begin PAGE

Here on the SWLing Post we tend to cover topics related to shortwave radio, ham radio and international broadcasting. We also cover an array of other topics our contributors and readers find appealing.
Lately, I’ve noticed an uptick in one particular question–at least, variations of it–from readers and people who found our site searching for emergency/preparedness radios:
“What radio can survive an EMP?”
“How could I protect a radio from an EMP?”
What is an EMP?
In case the term EMP is new to you, check out this explanation from Wikipedia:
An electromagnetic pulse (EMP), also sometimes called a transient electromagnetic disturbance, is a short burst of electromagnetic energy. Such a pulse’s origination may be a natural occurrence or man-made and can occur as a radiated, electric, or magnetic field or a conducted electric current, depending on the source.
EMP interference is generally disruptive or damaging to electronic equipment, and at higher energy levels a powerful EMP event such as a lightning strike can damage physical objects such as buildings and aircraft structures. The management of EMP effects is an important branch of electromagnetic compatibility (EMC) engineering.
Weapons have been developed to create the damaging effects of high-energy EMP. Misleading or incorrect information about such weapons, both real and fictional, have become known to the public by means of popular culture and some politicians’ claims. Misleading information includes both exaggeration of EMP effects and downplaying the significance of the EMP threat.
In short? A strategic EMP could cripple our electrical grid and potentially many other electronic and digital devices.
Most of us are concerned with wide-spread disruptions from electromagnetic pulses originating from:
Man-made atomic weapons
Natural occurrences, like solar flares/storms
A solar flare erupts on the far right side of the sun, in this image captured by NASA’s Solar Dynamics Observatory. (Image: NASA/SDO/Goddard Space)

end PAGE

* _WRITTEN REQUEST 1_:
Summarize the post about radios and EMPs in two sentences.
* _WRITTEN REQUEST 2_:
Write a continuation of the post about radios and EMPs, picking up after its last line.

begin RECORD EXCERPTS

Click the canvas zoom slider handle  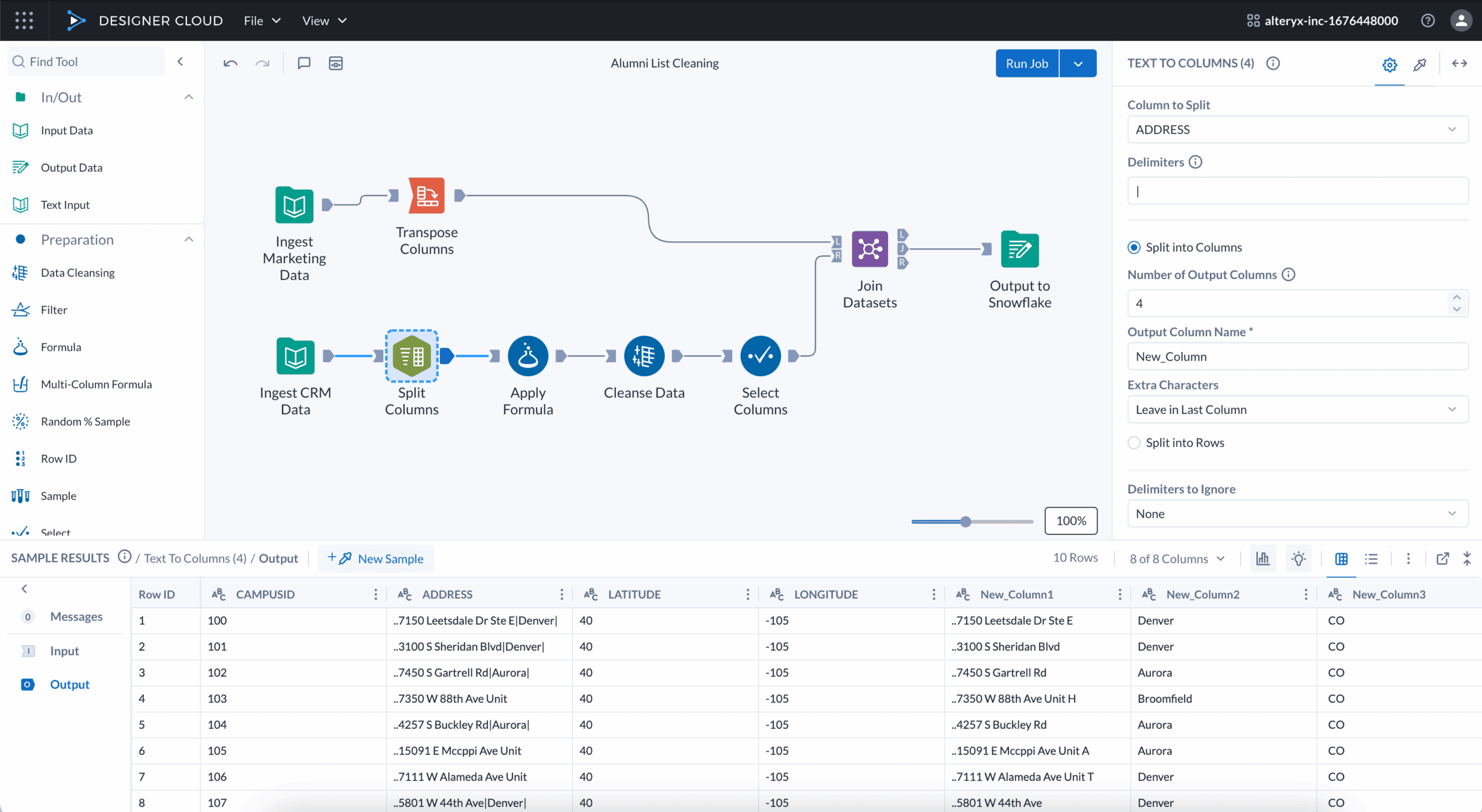pyautogui.click(x=966, y=521)
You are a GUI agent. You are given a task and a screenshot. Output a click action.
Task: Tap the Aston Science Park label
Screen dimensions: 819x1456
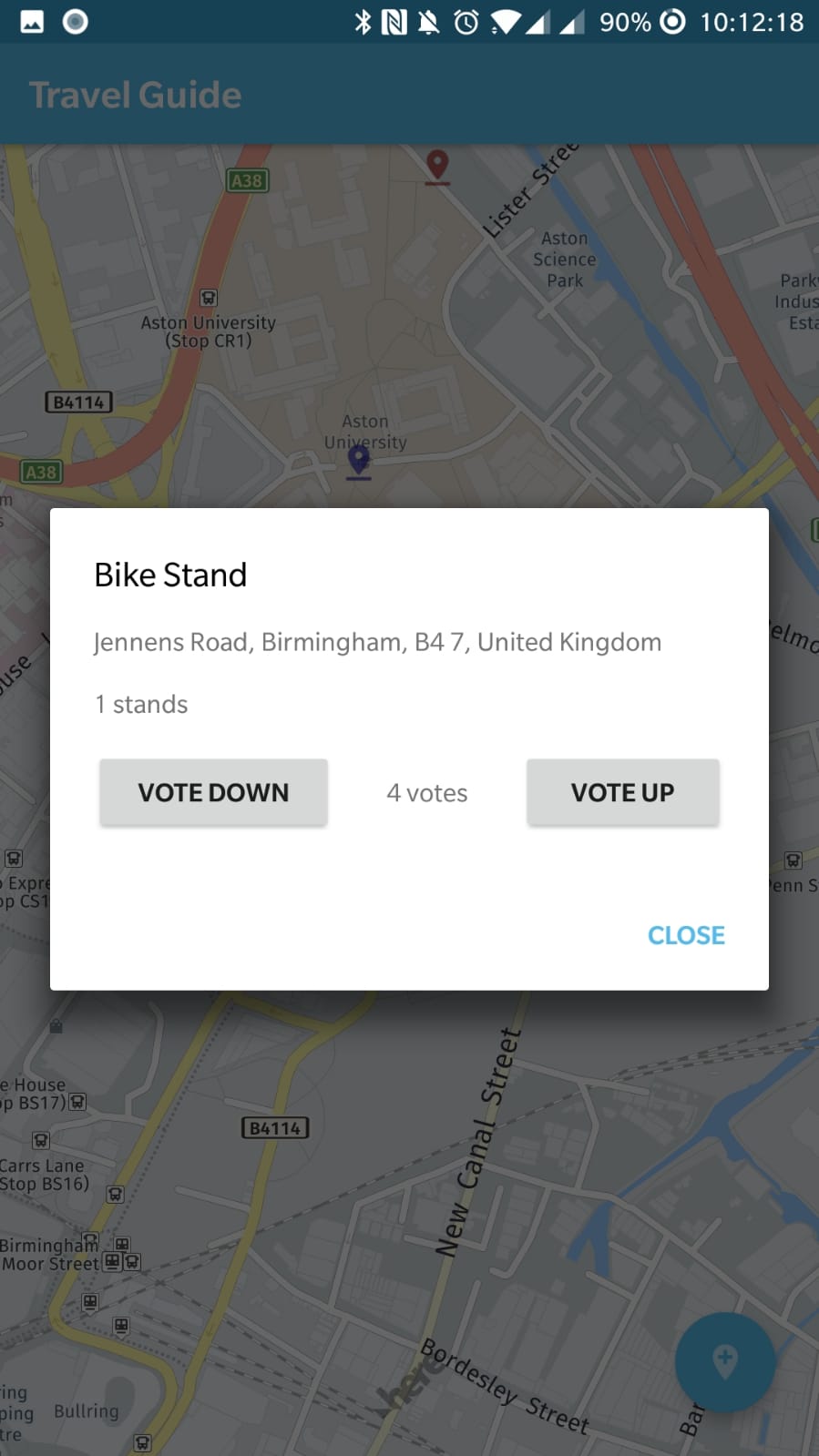[x=565, y=260]
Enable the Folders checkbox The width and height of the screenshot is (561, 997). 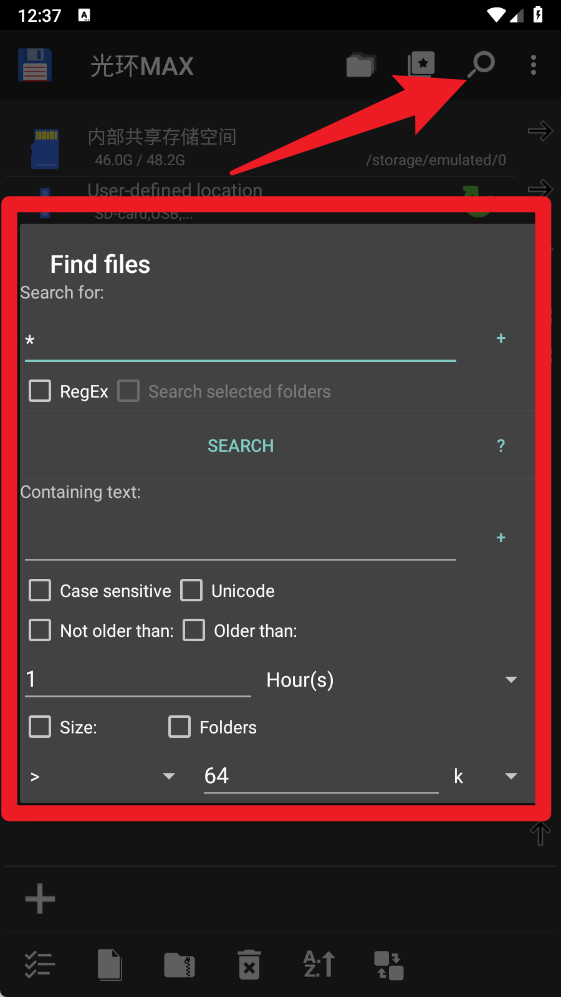coord(179,727)
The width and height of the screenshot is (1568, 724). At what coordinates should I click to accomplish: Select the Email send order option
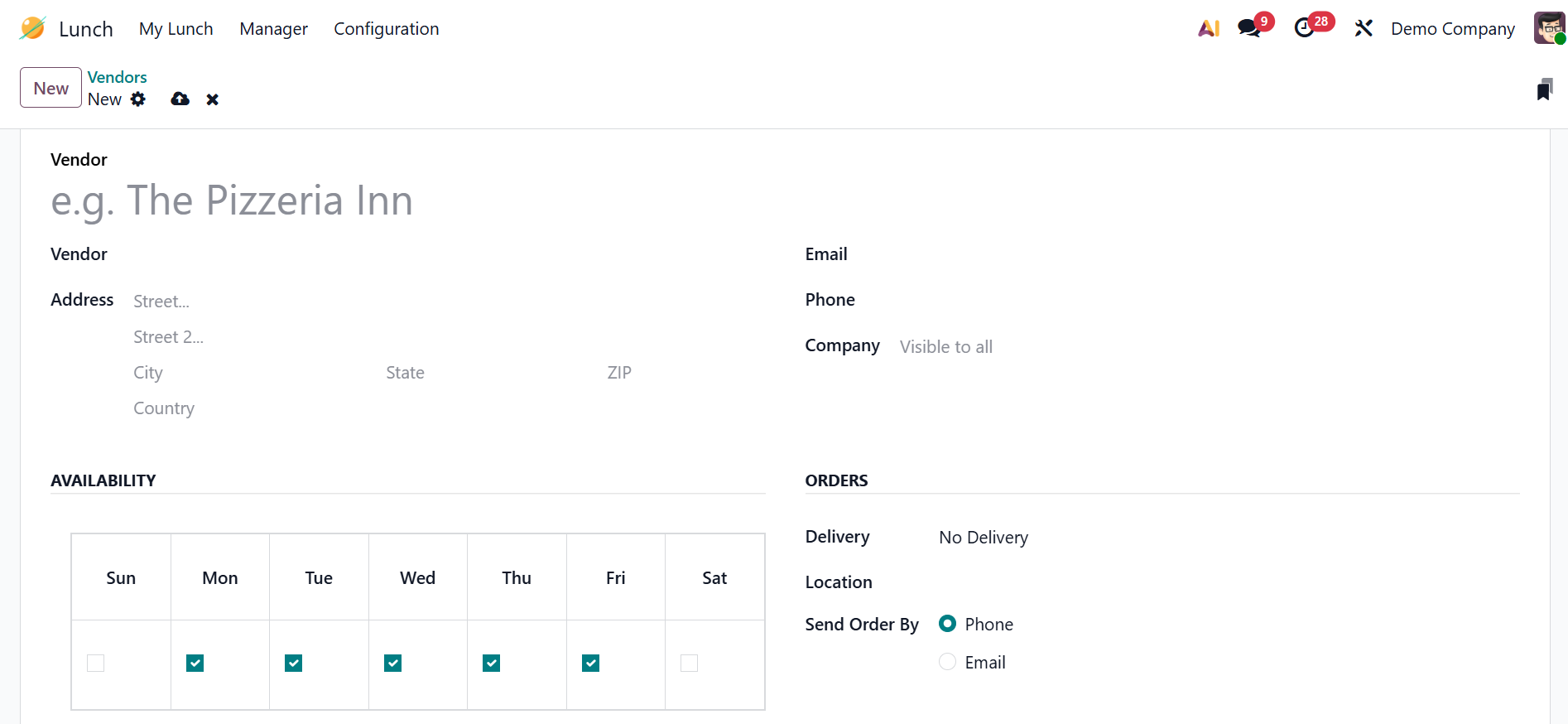(x=948, y=662)
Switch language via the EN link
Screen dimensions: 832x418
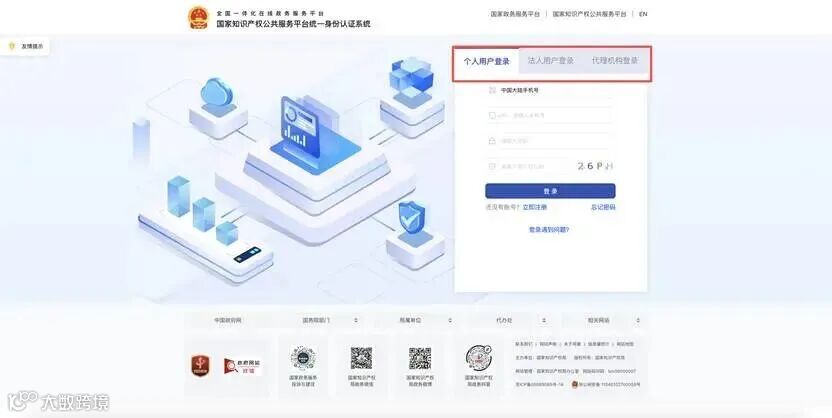point(643,14)
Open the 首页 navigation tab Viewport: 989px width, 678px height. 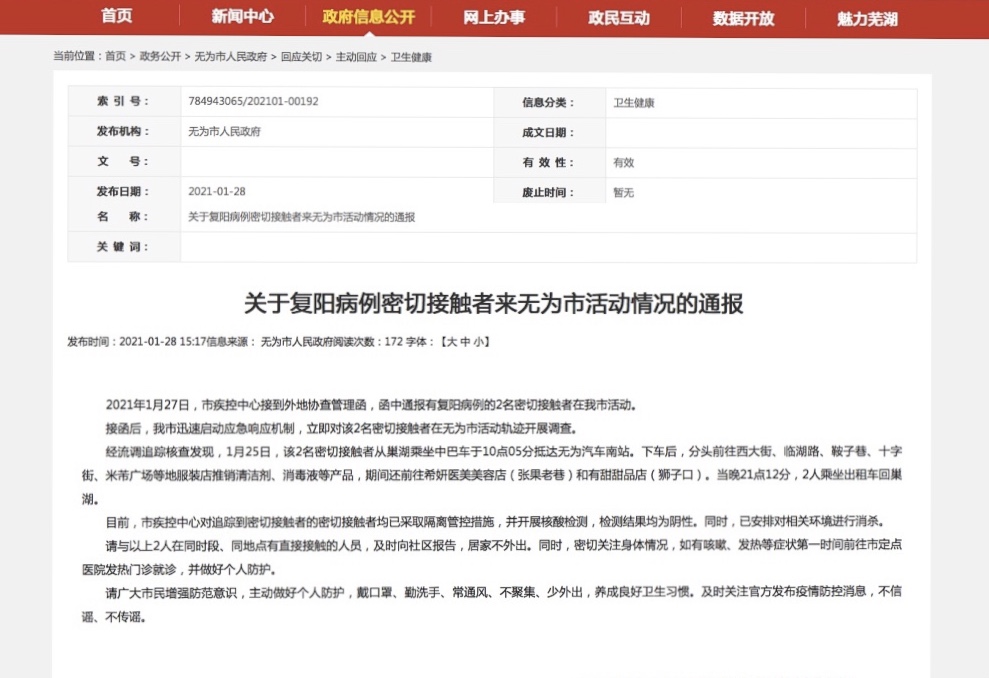tap(116, 17)

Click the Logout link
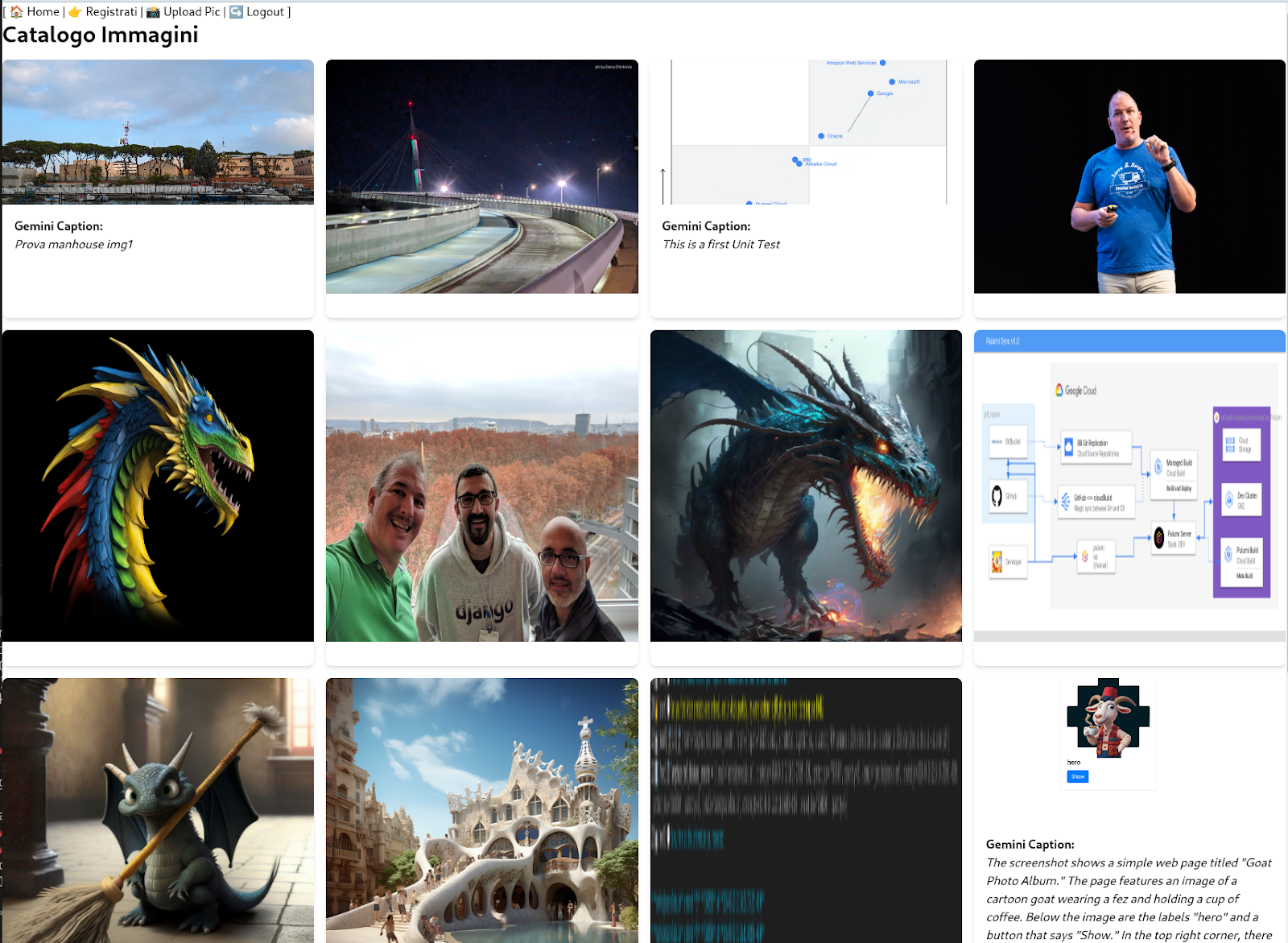(x=264, y=11)
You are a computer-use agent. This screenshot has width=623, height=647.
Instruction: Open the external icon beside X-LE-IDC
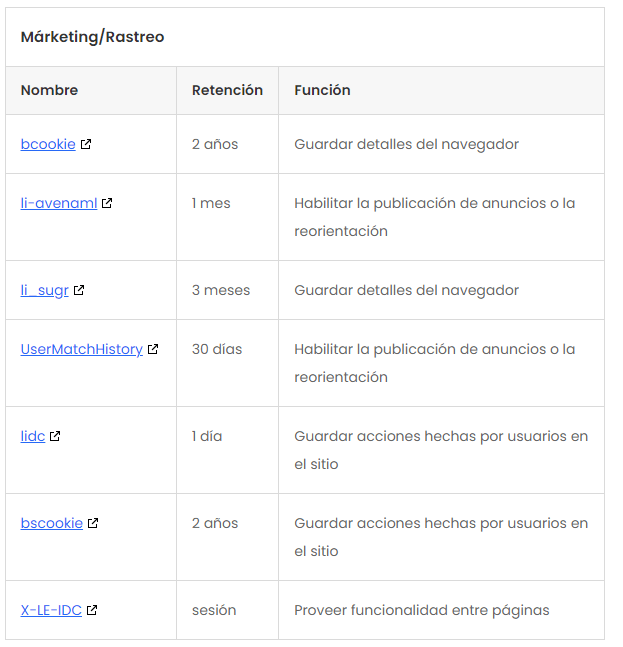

end RECORD EXCERPTS

* _EXPECTED ANSWER 1_:
Readers of the SWLing Post, which mostly covers shortwave radio, ham radio and international broadcasting, have increasingly asked what radio can survive an EMP and how to protect a radio from one. An EMP is a short burst of electromagnetic energy, natural or man-made, that can disrupt or damage electronic equipment, and the main worries are pulses from man-made atomic weapons and from solar flares or storms.

* _EXPECTED ANSWER 2_:
As the Wikipedia article indicates, there’s a lot of confusing and misleading information out there regarding EMPs. And while some of this reportage underplays the seriousness of this very real, if rare, concern, a great deal of it, including the fiction about it, is more alarming than it needs to be.
So I turned to a good friend who happens to be an expert on EMPs.
My pal has worked for thirty-five years designing military radar equipment, broadcast transmitters, and automotive electronics.
His profession requires that he knows how to “harden” equipment against all types of EMP threats, and thus is regarded as a specialist in this field. Because of his professional ties he’s asked that I withhold his name.
My EMP expert friend is also very pragmatic. That’s why I asked him to explain how EMPs might affect us both generally and specifically, in terms of communications and the radio world.
I asked him to address what effects an EMP might have, both nuclear and solar originated, and how what practical preventative measures we might take to mitigate the damage to our radio equipment. His reply follows…
Anxiety over EMP seems to recur every time there is a change in the established order. The premise of Mutually Assured Destruction that has kept us ‘safe’ in the nuclear age vanishes when confronted by a suicidal adversary. That _seems_ to be the case at present.
So let’s look at the facts available:
A nuclear EMP has its peak energy in the 1 MHz range, with appreciable energy even in the 1 GHz range. It has field strengths of up to 50 kV/m.
The wiring inside of modern consumer electronics, including PCB traces, is close to GHz wavelengths, so they will be effective [in] receiving that energy and carrying it to any electronics [to which] it is connected.
There was a series of articles in QST 30 years ago by Dennis Bodson (W4PWF) that should be the go-to reference:
[Note: the following links require that you’re logged into the ARRL website and are a current member.]
The author related results of a number of tests on equipment by the US in EMP simulators.
The impact on vehicles
One observation was that vehicles were not affected.
As a former automotive engineer, I can attest to the lengths to which designers go to make automotive electronics resistant to damage. A vehicle must be designed to withstand operation with no battery, reverse battery voltage, inductive surges, and other abuse. Automotive electronics are designed to operate under radio and TV transmitters without damage.
There are of course anecdotal accounts of ham equipment causing vehicle computers to go haywire, but if (and that is a BIG IF) the equipment was designed properly, there will not be damage. One area where EMP will cause damage in a vehicle is the car radio. It is tied to an antenna that will conduct the surge directly into the very fragile receiver circuitry.
That said, the amount of electronics in a vehicle is hugely increased since these articles were written in 1986, and even after I left the automotive industry in 2006.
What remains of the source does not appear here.